León Biriotti (b. 1929), a composer, an oboist, and a conductor, belongs to the avant-garde of the 1960s; he wrote a concerto for cello and chamber orchestra (1980). Jaurés Lamarque Pons (1917–1982) composed Piece for cello and piano, which I recorded with Edison Quintana in 1998.
VENEZUELA Between the late nineteenth and early twentieth centuries, the most famous names in Venezuelan music were Teresa Carreño (1853–1917) and Reynaldo Hahn (1874–1947). Carreño, born in Caracas, was a world-renowned pianist, composer, singer, and conductor.
Two later musicians who had an important impact on Venezuelan music were Vicente Emilio Sojo (1887–1974)—the most influential composer and musician between 1920 and 1960—and Juan Bautista Plaza (1898–1965), an educator, conductor, nationalistic composer, and expert on colonial music. Plaza left us only his Diferencias sobre un aire venezolano for cello and piano and the Melody for cello and piano.
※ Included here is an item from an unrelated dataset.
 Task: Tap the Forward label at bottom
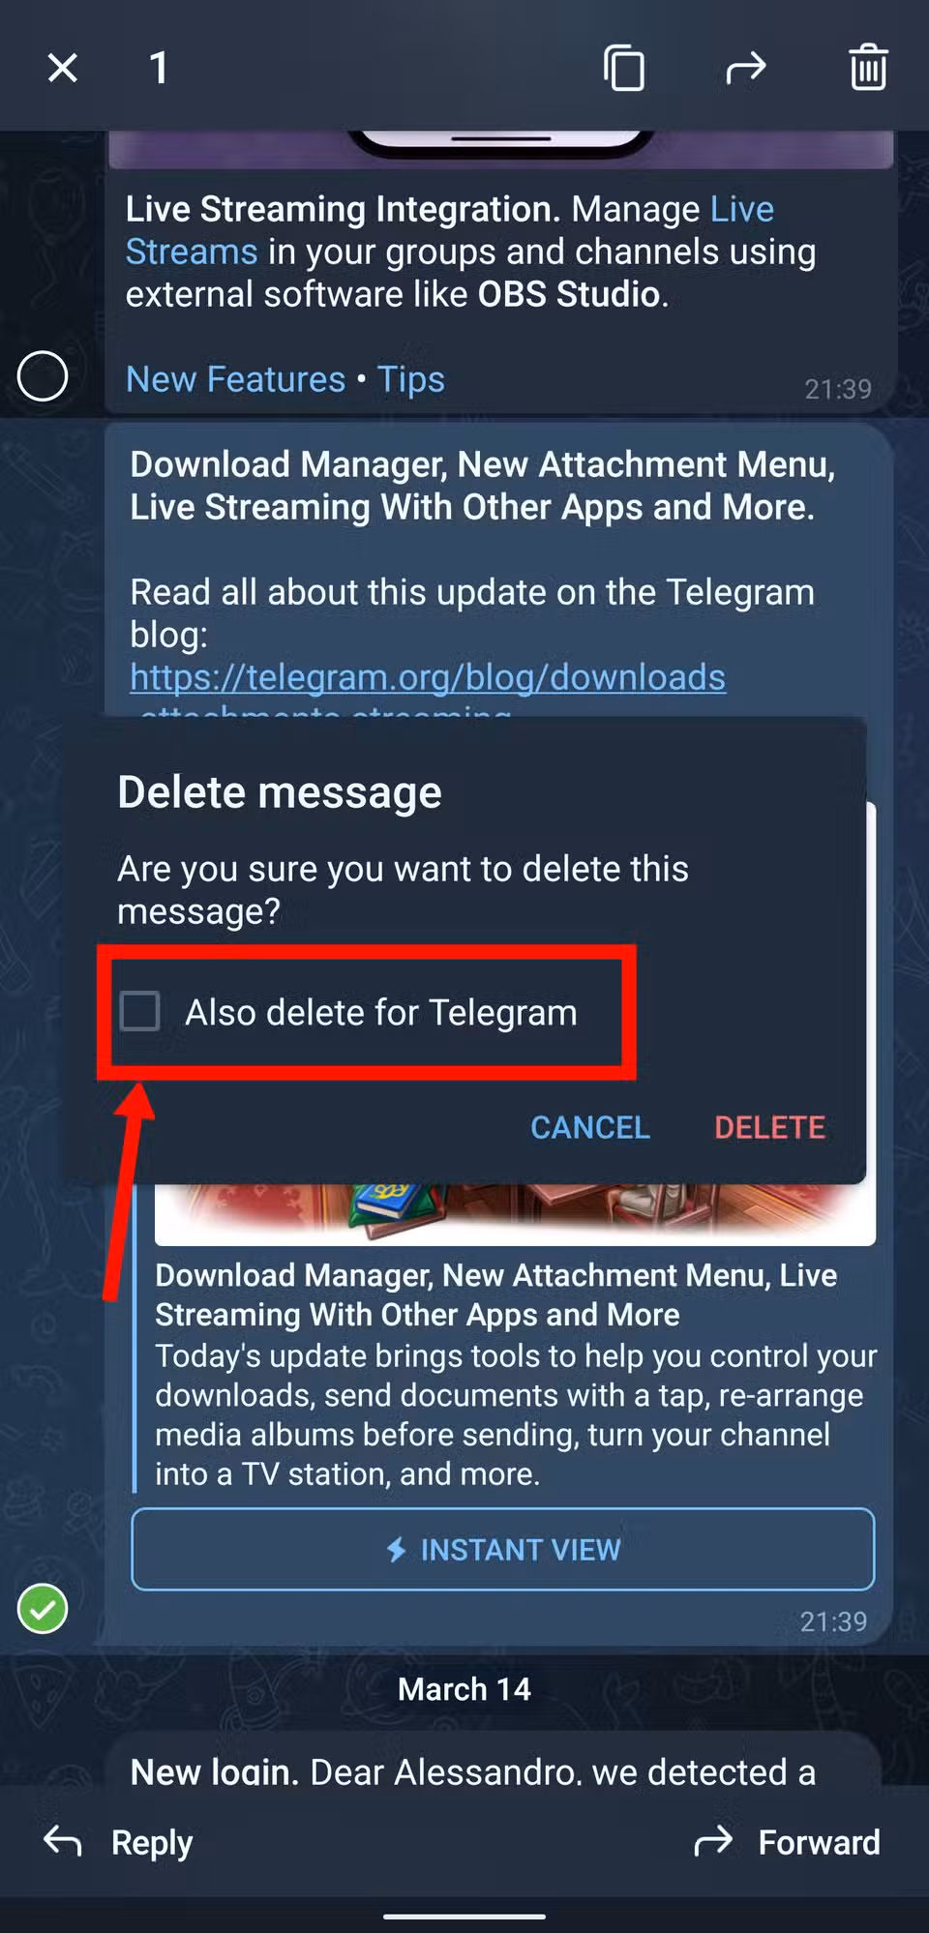pyautogui.click(x=819, y=1842)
Although Venezuela ventured into classical music much later than other Ibero-American countries, it has since become one of the most dynamic musical centers in the entire region; for more on this subject, see Chapter 6. Here I will discuss the principal Venezuelan composers whom I know to have written works for cello.
Aldemaro Romero (b. 1928) is a composer and pianist who has successfully explored concert music and popular music. He wrote a suite for cello and piano (1976) and a cello concerto called Concierto del Delfín (2003).
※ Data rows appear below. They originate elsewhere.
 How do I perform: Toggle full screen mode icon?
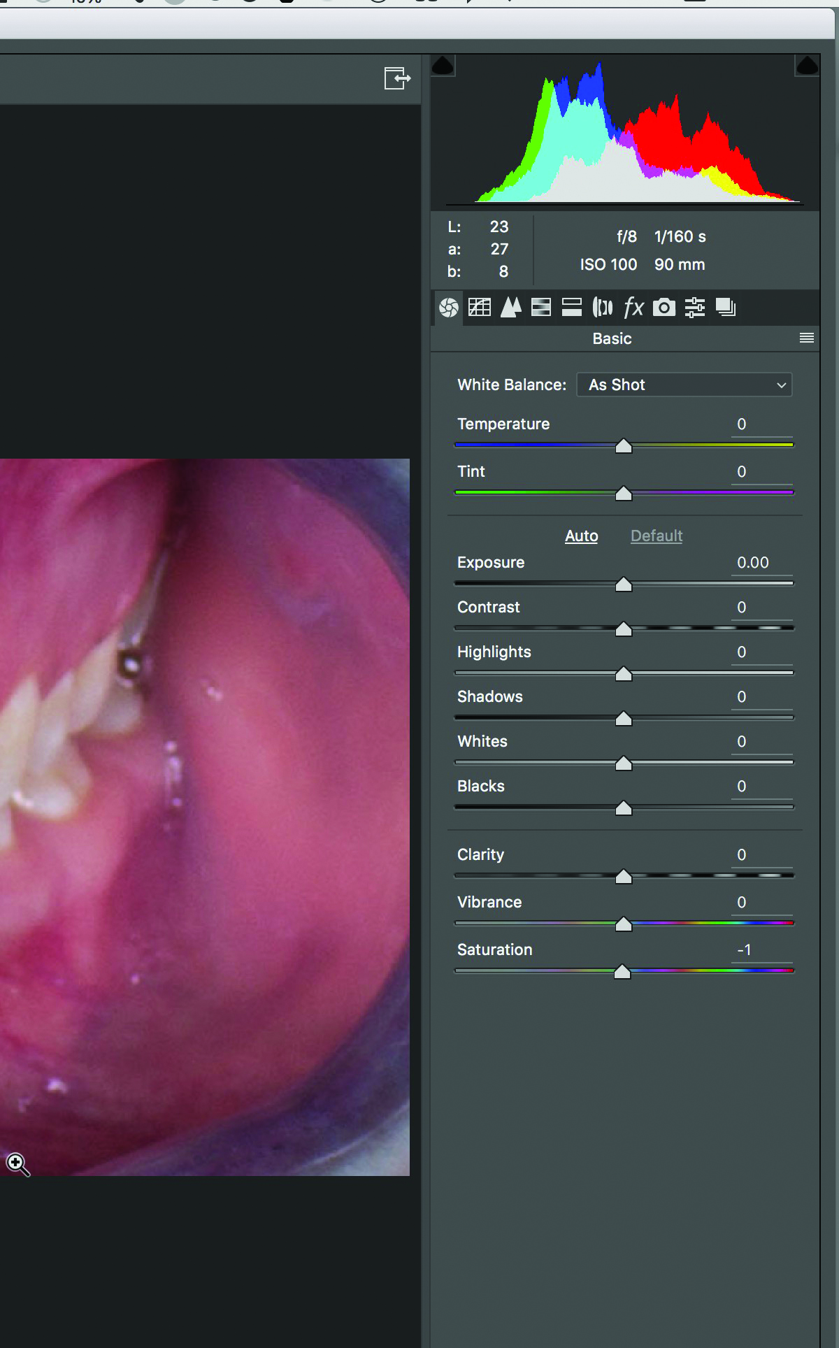click(397, 78)
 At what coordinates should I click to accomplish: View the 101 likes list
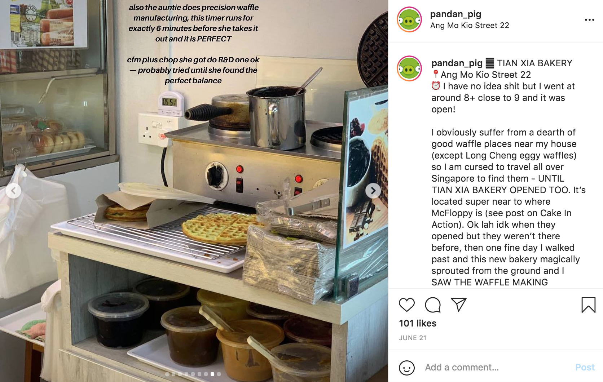(418, 323)
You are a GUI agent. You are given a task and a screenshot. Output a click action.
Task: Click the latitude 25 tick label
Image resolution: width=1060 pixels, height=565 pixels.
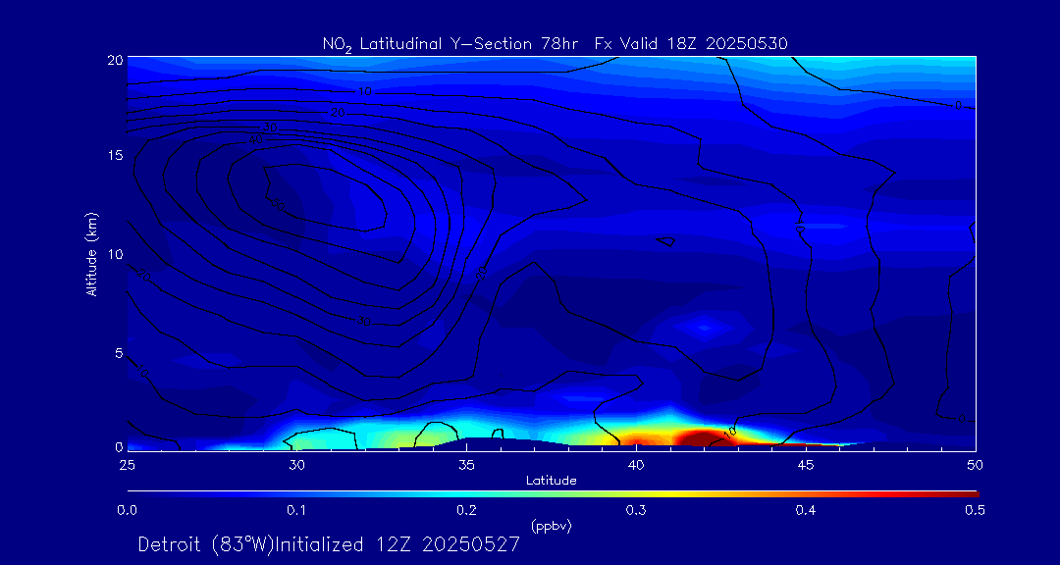(128, 463)
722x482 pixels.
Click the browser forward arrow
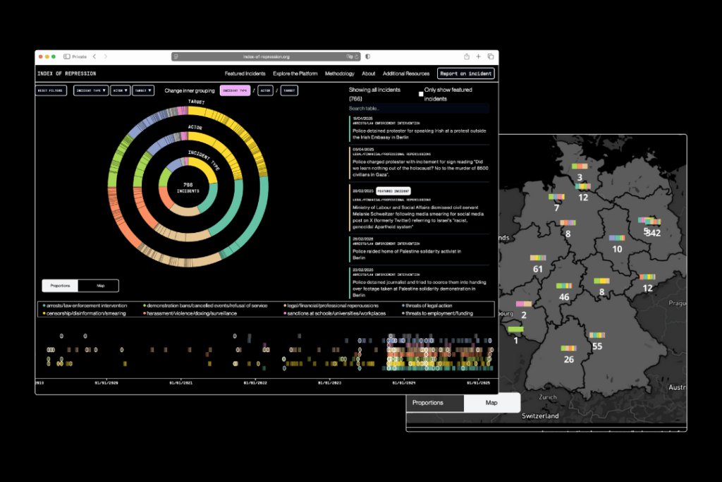[104, 56]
Alfredo Rugeles (b. 1949, Washington, D.C.) studied music in Caracas and in Germany (at the Robert Schumann Institute in Düsseldorf and at the Courses for New Music in Darmstadt). He has conducted orchestras in several countries, and his works have been performed throughout Europe, the United States, and Latin America. Since 1991 he has been the associate musical director of the Símon Bolívar Symphony Orchestra, and he is also the director of the annual Inter-American Music Festival in Venezuela. To date he has written only one piece for solo cello, Inventio (1983), a transcription of his 1976 piece for clarinet of the same name.
Paul Desenne (b. 1959,), a cellist and composer, was born in Caracas and studied composition (with Iannis Ioannidis) and cello at the Paris conservatory. He spent ten years in Europe, where he played classical music, contemporary music, and even tangos and salsa, with many Ibero-American groups. He devotes himself to composing mostly chamber music in what he calls the “galeónico” style, which combines influences from Spanish, African, and indigenous Venezuelan music, along with music from the rest of the continent, often using Venezuela’s national instrument, the cuatro. He has composed a work for three cellos called Pizzi-Quitiplás (1989), a suite for solo cello (1999), and a cello concerto (2001).
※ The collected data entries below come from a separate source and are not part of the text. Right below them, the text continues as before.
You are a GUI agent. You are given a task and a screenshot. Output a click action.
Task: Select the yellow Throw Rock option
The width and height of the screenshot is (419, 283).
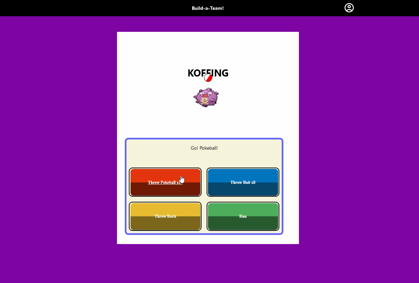[x=165, y=216]
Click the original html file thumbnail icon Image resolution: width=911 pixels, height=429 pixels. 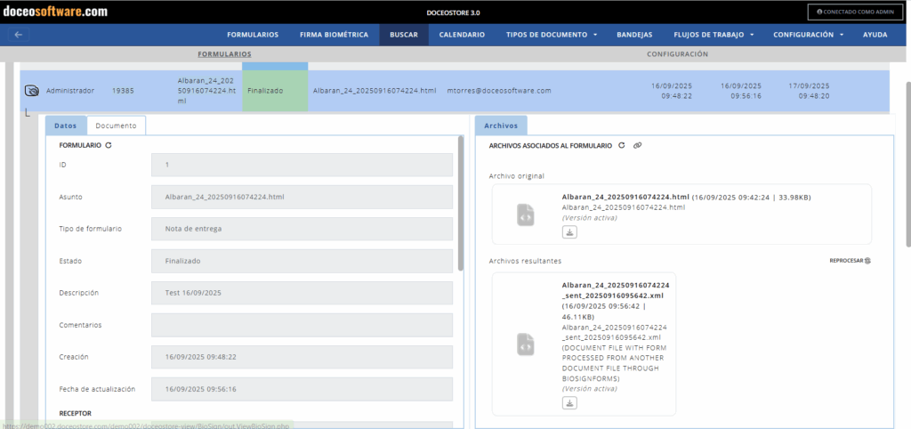coord(526,215)
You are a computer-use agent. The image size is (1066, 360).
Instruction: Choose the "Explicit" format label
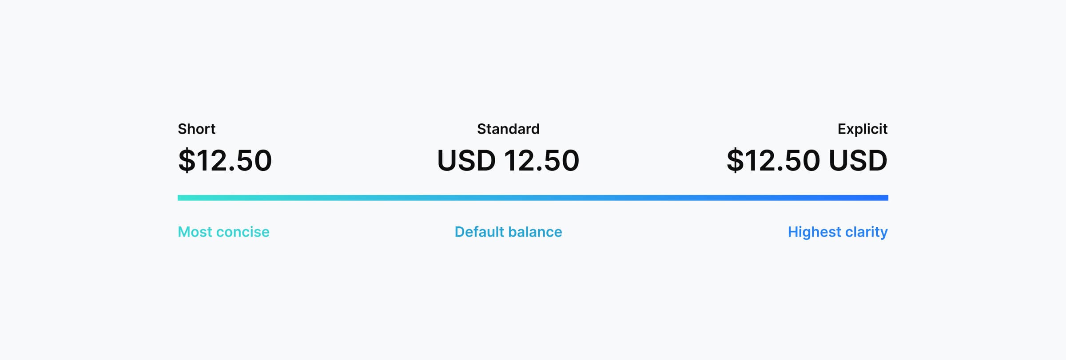(862, 129)
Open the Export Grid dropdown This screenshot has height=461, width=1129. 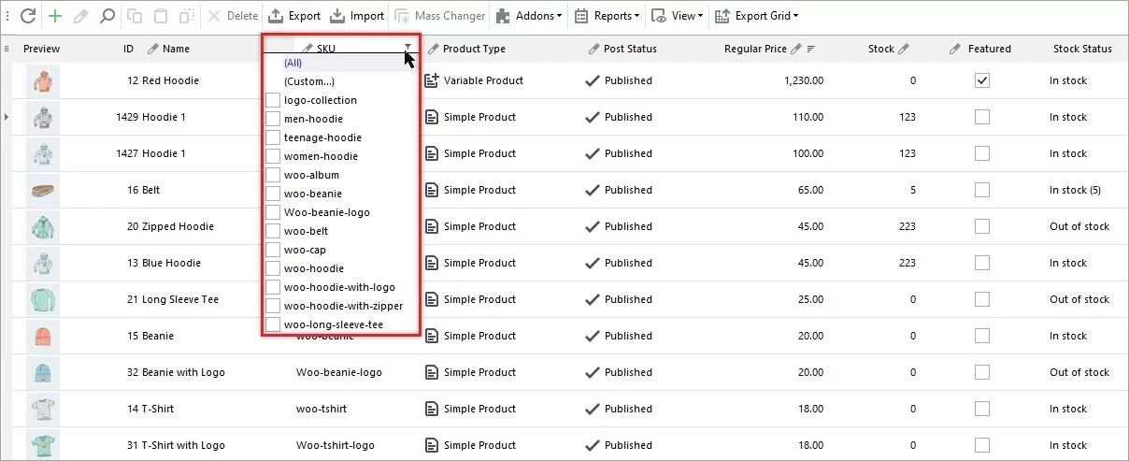click(758, 16)
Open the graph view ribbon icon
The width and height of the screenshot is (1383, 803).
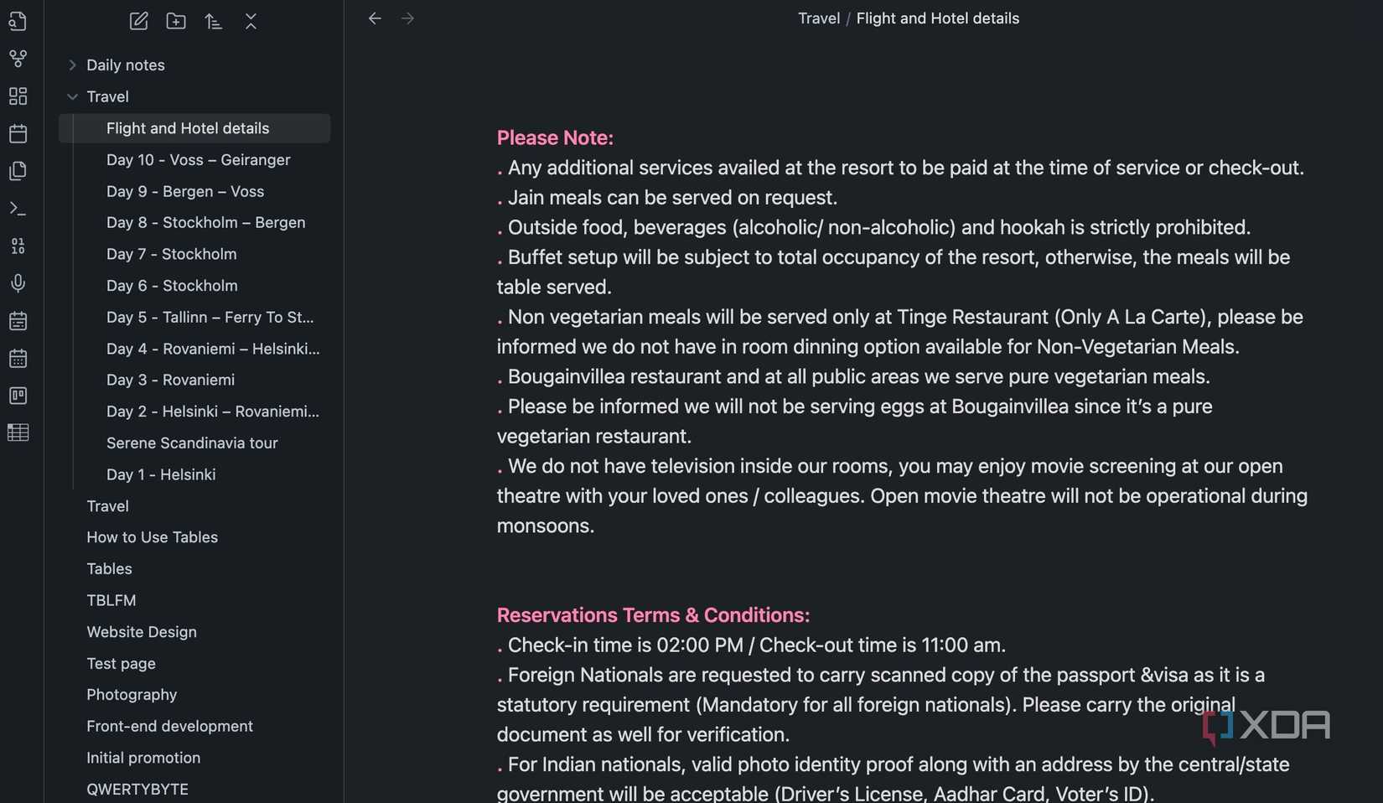tap(18, 59)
Ricardo Lorenz (b. 1961) was born in Maracaibo and is one of Venezuela’s brightest young talents. He received his musical training in Caracas and studied with pianists Elizabeth Marichal and Harriet Serr. He obtained his ma in composition from Indiana University and his PhD in music from the University of Chicago. From 1987 to 1992 he was interim director of Indiana University’s Latin American Music Center, following in the footsteps of Juan Orrego-Salas, with whom he studied. His symphonic works have been performed by many renowned orchestras in Europe, the United States, and Latin America. As I mentioned in Chapter 6, in May 1998 I premiered his Cecilia en azul y verde for cello and piano, in Caracas. In 2005 he composed a piece for solo cello, which is as yet untitled.